-- TASK REQUIREMENTS --
Pull out the listing word for word, from its first line through the line that contains "coord(14,190)", both included. Leave the pictures out of your answer.

-- EXTRACTED RECORDS --

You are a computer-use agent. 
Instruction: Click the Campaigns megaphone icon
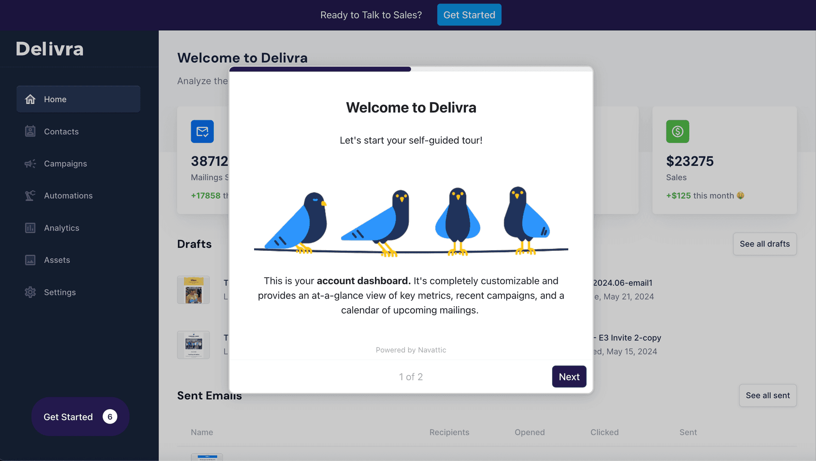point(30,164)
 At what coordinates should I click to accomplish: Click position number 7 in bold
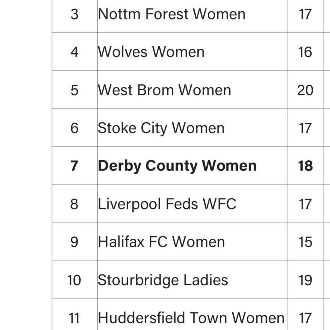(74, 166)
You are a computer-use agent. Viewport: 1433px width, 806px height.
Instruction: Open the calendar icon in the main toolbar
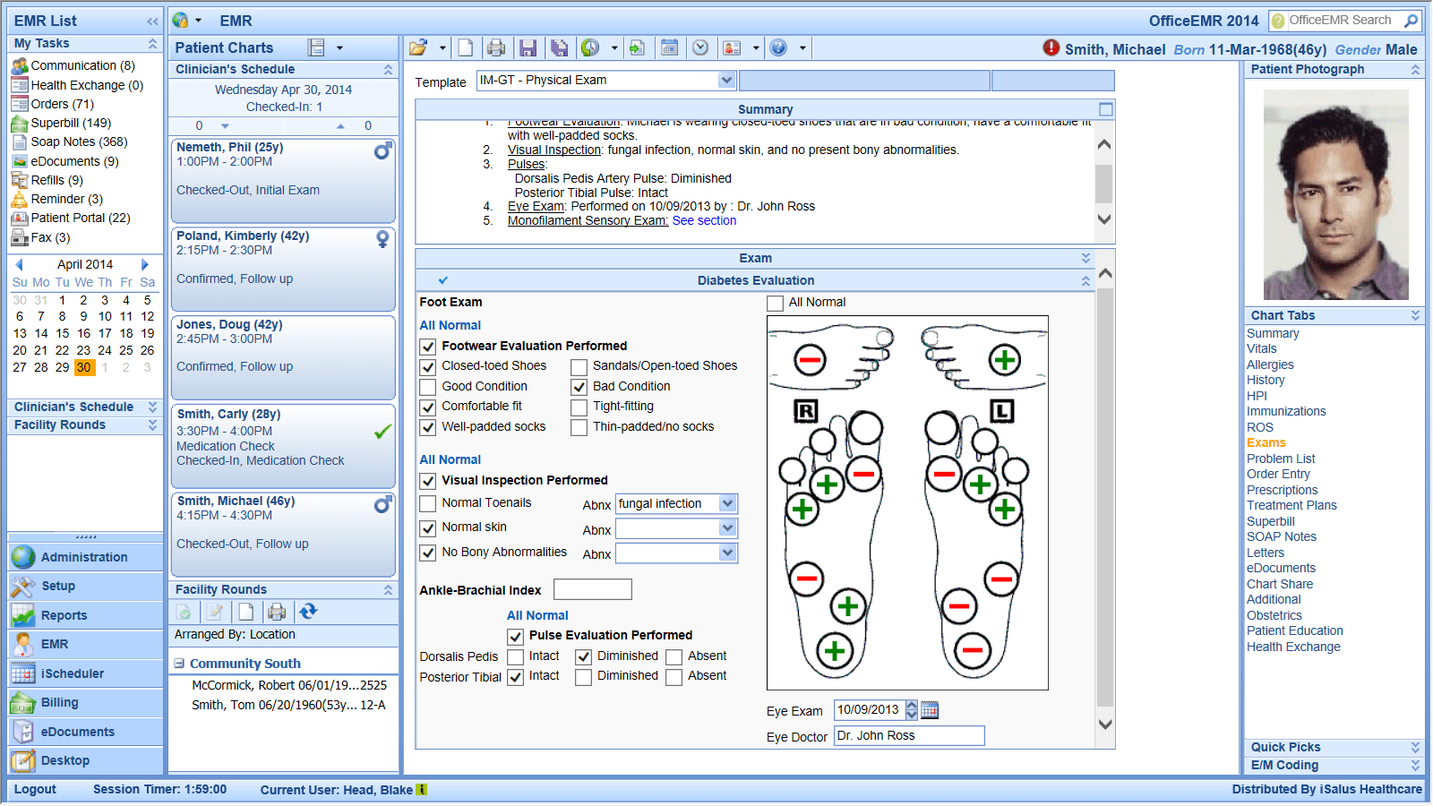point(669,48)
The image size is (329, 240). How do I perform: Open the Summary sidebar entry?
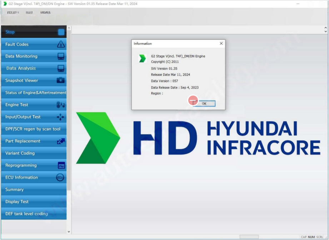coord(14,190)

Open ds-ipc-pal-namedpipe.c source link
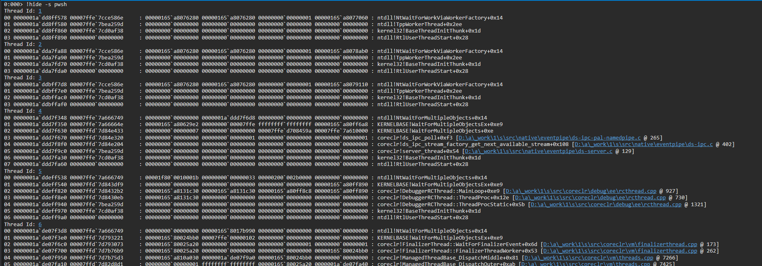point(549,138)
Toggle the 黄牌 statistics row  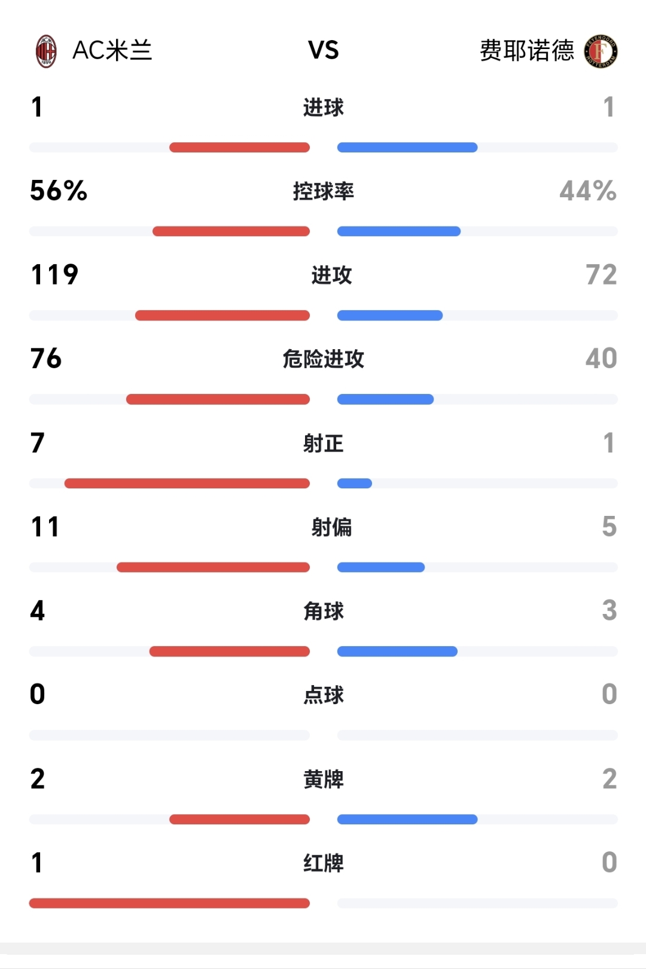[x=323, y=779]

-- TASK OUTPUT --
You are a computer-use agent. 
Instruction: Click the Campaigns megaphone icon
point(30,164)
 At what coordinates should I click to accomplish: Click position number 7 in bold
(74, 166)
You are a computer-use agent. Viewport: 1433px width, 806px height.
Instruction: Open the calendar icon in the main toolbar
point(669,48)
The image size is (329, 240). How do I perform: Open the Summary sidebar entry?
coord(14,190)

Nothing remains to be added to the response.